- **SUPPLIED DATA**
______
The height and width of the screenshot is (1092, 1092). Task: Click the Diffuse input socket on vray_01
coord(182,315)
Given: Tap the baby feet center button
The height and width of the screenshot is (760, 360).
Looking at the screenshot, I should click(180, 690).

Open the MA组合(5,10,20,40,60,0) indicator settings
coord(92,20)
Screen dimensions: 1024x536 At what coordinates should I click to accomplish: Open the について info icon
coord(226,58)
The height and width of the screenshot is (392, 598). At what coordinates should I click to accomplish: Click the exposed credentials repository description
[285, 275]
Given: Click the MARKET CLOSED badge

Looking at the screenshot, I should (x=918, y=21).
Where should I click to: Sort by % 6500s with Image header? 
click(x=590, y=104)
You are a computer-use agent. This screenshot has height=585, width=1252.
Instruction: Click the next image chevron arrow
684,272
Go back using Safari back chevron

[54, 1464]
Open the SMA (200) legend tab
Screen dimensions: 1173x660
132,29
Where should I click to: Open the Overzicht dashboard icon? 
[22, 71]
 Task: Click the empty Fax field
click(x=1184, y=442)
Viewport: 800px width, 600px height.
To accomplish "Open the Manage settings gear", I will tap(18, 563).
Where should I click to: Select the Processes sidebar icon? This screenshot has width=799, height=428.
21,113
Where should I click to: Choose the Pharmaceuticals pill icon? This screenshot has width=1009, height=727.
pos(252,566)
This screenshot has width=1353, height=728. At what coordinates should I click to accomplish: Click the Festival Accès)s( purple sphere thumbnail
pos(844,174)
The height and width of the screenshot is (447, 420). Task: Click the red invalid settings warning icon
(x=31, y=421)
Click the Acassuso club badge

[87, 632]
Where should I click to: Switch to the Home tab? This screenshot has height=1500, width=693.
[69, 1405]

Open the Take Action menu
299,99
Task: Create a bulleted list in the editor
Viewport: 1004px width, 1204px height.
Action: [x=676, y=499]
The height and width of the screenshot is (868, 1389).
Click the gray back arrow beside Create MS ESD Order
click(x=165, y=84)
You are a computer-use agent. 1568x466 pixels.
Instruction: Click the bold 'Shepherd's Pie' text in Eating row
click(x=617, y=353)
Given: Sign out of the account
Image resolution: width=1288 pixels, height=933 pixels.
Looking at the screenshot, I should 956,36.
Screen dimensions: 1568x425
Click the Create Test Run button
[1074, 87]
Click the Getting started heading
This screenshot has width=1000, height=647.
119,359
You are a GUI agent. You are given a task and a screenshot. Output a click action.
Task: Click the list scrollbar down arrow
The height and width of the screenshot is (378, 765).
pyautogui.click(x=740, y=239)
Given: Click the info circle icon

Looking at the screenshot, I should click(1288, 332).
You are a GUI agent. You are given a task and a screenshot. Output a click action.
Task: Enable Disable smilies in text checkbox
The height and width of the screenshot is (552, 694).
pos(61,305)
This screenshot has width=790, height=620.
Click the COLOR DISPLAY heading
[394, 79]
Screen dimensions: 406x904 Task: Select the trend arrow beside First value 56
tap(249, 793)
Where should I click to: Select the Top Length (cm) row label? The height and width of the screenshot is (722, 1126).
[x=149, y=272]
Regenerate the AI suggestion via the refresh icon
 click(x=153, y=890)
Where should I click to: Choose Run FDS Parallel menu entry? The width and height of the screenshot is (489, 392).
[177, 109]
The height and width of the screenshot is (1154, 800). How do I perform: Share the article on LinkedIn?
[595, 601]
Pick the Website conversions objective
______
- **WORK TASK**
Copy the records. Each line should match exactly.

- **TASK RESPONSE**
The height and width of the screenshot is (1092, 1092). Task: Click the Diffuse input socket on vray_01
coord(182,315)
Given: Tap the baby feet center button
The height and width of the screenshot is (760, 360).
Looking at the screenshot, I should click(180, 690).

Open the MA组合(5,10,20,40,60,0) indicator settings
coord(92,20)
Screen dimensions: 1024x536 At what coordinates should I click to accomplish: Open the について info icon
coord(226,58)
The height and width of the screenshot is (392, 598). At what coordinates should I click to accomplish: Click the exposed credentials repository description
[285, 275]
Given: Click the MARKET CLOSED badge

Looking at the screenshot, I should (x=918, y=21).
Where should I click to: Sort by % 6500s with Image header? 
click(x=590, y=104)
You are a computer-use agent. This screenshot has height=585, width=1252.
Instruction: Click the next image chevron arrow
684,272
Go back using Safari back chevron

[54, 1464]
Open the SMA (200) legend tab
Screen dimensions: 1173x660
132,29
Where should I click to: Open the Overzicht dashboard icon? 
[22, 71]
 Task: Click the empty Fax field
click(x=1184, y=442)
Viewport: 800px width, 600px height.
To accomplish "Open the Manage settings gear", I will tap(18, 563).
Where should I click to: Select the Processes sidebar icon? This screenshot has width=799, height=428.
21,113
Where should I click to: Choose the Pharmaceuticals pill icon? This screenshot has width=1009, height=727.
pos(252,566)
This screenshot has width=1353, height=728. At what coordinates should I click to accomplish: Click the Festival Accès)s( purple sphere thumbnail
pos(844,174)
The height and width of the screenshot is (447, 420). Task: Click the red invalid settings warning icon
(x=31, y=421)
Click the Acassuso club badge

[87, 632]
Where should I click to: Switch to the Home tab? This screenshot has height=1500, width=693.
[69, 1405]

Open the Take Action menu
299,99
Task: Create a bulleted list in the editor
Viewport: 1004px width, 1204px height.
Action: [x=676, y=499]
The height and width of the screenshot is (868, 1389).
Click the gray back arrow beside Create MS ESD Order
click(x=165, y=84)
You are a computer-use agent. 1568x466 pixels.
Instruction: Click the bold 'Shepherd's Pie' text in Eating row
click(x=617, y=353)
Given: Sign out of the account
Image resolution: width=1288 pixels, height=933 pixels.
Looking at the screenshot, I should 956,36.
Screen dimensions: 1568x425
Click the Create Test Run button
[1074, 87]
Click the Getting started heading
This screenshot has width=1000, height=647.
119,359
You are a GUI agent. You are given a task and a screenshot. Output a click action.
Task: Click the list scrollbar down arrow
The height and width of the screenshot is (378, 765).
pyautogui.click(x=740, y=239)
Given: Click the info circle icon

Looking at the screenshot, I should click(1288, 332).
You are a GUI agent. You are given a task and a screenshot. Output a click action.
Task: Enable Disable smilies in text checkbox
The height and width of the screenshot is (552, 694).
pos(61,305)
This screenshot has width=790, height=620.
Click the COLOR DISPLAY heading
[394, 79]
Screen dimensions: 406x904 Task: Select the trend arrow beside First value 56
tap(249, 793)
Where should I click to: Select the Top Length (cm) row label? The height and width of the screenshot is (722, 1126).
[x=149, y=272]
Regenerate the AI suggestion via the refresh icon
 click(x=153, y=890)
Where should I click to: Choose Run FDS Parallel menu entry? The width and height of the screenshot is (489, 392).
[177, 109]
The height and width of the screenshot is (1154, 800). How do I perform: Share the article on LinkedIn?
[595, 601]
Pick the Website conversions objective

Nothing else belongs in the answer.